EXTRAIT DU DOCUMENT

◇ ◇ ◇ ◇ ◇

Quant à la circulation automobile en ville, cette autre employée m’affirme que le tram bus n’a rien changé, que le trafic en ville est toujours aussi chargé…

Il est environ 13h quand je me décide à aller déjeuner, je marche jusqu’aux arènes et choisi de m’installer au restaurant chez Hubert, un bistro chic qui propose une cuisine de terroir. Le serveur que j’interroge travaille ici depuis 10 ans et témoigne du fait que la création du bus tram a impacté la fréquentation de l’établissement : la modification de la chaussée pour accueillir la voie de bus tram aurait condamnée 1000 places de parking (nous avons contacté les services de Tango pour vérifier cette donnée)  selon lui, les clients préfèrent les restaurants de périphérie à côté du bowling car c’est plus simple de se garer. De plus, en dehors de l’été, le bus tram s’arrête à 21h me dit-il. Je vérifierais plus tard et découvre que les derniers tram bus sont à 21h, 21h21, 21h39, 22h03, ce qui reste tôt pour terminer une soirée en ville…

Je reprends le tram bus direction Caissargues. A bord, j’interroge deux jeunes : ont-ils le permis ? Une voiture ? Ils n’ont pas de voitures mais l’un me dit que sa copine prend le tram bus en garant sa voiture au parking de Caissargues, l’autre me dit que sa mère fait ça aussi…

Quand le tram bus s’arrête à « Mas de Vignole », ce qui correspond au centre commercial cap costières, 90% des passagers, plutôt des jeunes, descendent, direction la zone commerciale. Aïe. La théorie de Fanny la bijoutière semble se vérifier. Le tram bus amène les nîmois en périphérie mais l’inverse ne paraît pas vrai.

De Nîmes… à Montpellier

A Montpellier le déploiement des cinq futures lignes de bus tram donne lieu à une concertation sur Internet et des réunions publiques. Je me suis rendue à la réunion concernant la ligne cinq qui ralliera Montpellier à Grabels et lors de cette réunion publique, où l’on comptait une vingtaine de personnes dans l’assemblée, Julie Frêche, vice-présidente de la métropole en charge des transports, a exposé le projet de bus tram. Les informations sont à retrouver ici 

Après la présentation, le temps des questions est arrivé, avec plusieurs intervenants qui ont pris la parole à propos de différentes choses liées aux bus tram. Deux interventions ont retenu mon attention, celle d’un habitant de Grabels qui a mis le doigt sur le fait que le bus tram ne s’arrête pas à Grabels même mais dans une zone à l’extérieur de la commune. Autre intervention, autre sujet, le temps de trajet garanti. C’est la promesse du tram bus, un bus qui roule sur une voie dédiée et qui donc ne souffre pas des embouteillages… sauf que sur certains tronçons de son trajet, le bus tram n’aura pas sa voie dédiée, et comme le fait remarquer une participante, comment le tram bus peut-il passer avenue du père Soulas sans voie dédiée et ne pas se retrouver coincé dans les embouteillages ? Réponse confuse de l’équipe d’en face… qui nous plonge dans une nouvelle série de questions…

 

Des questions, quelles réponses ?

◇ ◇ ◇ ◇ ◇

CONSIGNE
Relevez dans l'extrait sur le bus tram tous les horaires donnés pour les derniers passages du tram bus. Vous n'aurez pas besoin des lignes.

◇ ◇ ◇ ◇ ◇

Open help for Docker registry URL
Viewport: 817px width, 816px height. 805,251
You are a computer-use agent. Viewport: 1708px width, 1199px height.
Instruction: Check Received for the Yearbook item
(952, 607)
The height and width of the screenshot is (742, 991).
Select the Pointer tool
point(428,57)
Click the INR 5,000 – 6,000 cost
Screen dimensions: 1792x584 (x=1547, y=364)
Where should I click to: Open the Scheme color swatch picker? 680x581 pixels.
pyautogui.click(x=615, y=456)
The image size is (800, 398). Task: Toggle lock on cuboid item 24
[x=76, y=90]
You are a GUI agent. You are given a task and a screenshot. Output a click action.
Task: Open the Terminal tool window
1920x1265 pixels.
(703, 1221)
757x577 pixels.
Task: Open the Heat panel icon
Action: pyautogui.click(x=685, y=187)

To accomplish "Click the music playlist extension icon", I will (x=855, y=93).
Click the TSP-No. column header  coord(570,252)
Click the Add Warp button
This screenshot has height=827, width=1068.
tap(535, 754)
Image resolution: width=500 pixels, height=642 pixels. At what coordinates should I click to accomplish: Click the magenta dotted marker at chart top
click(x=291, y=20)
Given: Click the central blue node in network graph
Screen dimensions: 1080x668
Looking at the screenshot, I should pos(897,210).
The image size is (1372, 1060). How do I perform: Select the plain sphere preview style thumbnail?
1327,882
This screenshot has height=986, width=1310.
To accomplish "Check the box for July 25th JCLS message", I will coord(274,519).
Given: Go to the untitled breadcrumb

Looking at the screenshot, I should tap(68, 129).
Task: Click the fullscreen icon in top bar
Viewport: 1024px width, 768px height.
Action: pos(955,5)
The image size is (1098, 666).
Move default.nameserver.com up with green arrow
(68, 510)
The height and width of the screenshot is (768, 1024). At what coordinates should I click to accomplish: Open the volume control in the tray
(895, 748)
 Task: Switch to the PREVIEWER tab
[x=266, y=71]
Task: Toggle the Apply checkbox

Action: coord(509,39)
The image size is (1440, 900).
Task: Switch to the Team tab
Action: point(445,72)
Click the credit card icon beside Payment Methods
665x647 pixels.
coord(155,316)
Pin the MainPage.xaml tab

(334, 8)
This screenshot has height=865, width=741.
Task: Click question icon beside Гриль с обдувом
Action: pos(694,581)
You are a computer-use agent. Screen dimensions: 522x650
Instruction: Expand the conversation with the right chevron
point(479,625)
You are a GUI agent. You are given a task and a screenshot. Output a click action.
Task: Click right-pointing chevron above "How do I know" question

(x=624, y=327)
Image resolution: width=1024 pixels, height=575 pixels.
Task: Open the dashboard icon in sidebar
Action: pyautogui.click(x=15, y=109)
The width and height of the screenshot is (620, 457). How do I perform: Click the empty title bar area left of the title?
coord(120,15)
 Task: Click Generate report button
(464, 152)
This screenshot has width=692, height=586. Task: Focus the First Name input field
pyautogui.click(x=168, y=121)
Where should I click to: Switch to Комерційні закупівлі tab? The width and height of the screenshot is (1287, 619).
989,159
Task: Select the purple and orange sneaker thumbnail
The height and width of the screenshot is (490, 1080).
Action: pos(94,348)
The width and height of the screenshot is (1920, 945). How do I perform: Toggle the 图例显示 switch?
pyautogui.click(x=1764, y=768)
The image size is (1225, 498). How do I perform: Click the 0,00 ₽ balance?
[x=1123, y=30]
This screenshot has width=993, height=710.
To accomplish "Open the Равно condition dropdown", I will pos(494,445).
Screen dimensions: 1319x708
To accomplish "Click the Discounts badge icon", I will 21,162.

◇ ◇ ◇ ◇ ◇

CORRIGÉ
21h, 21h21, 21h39 et 22h03.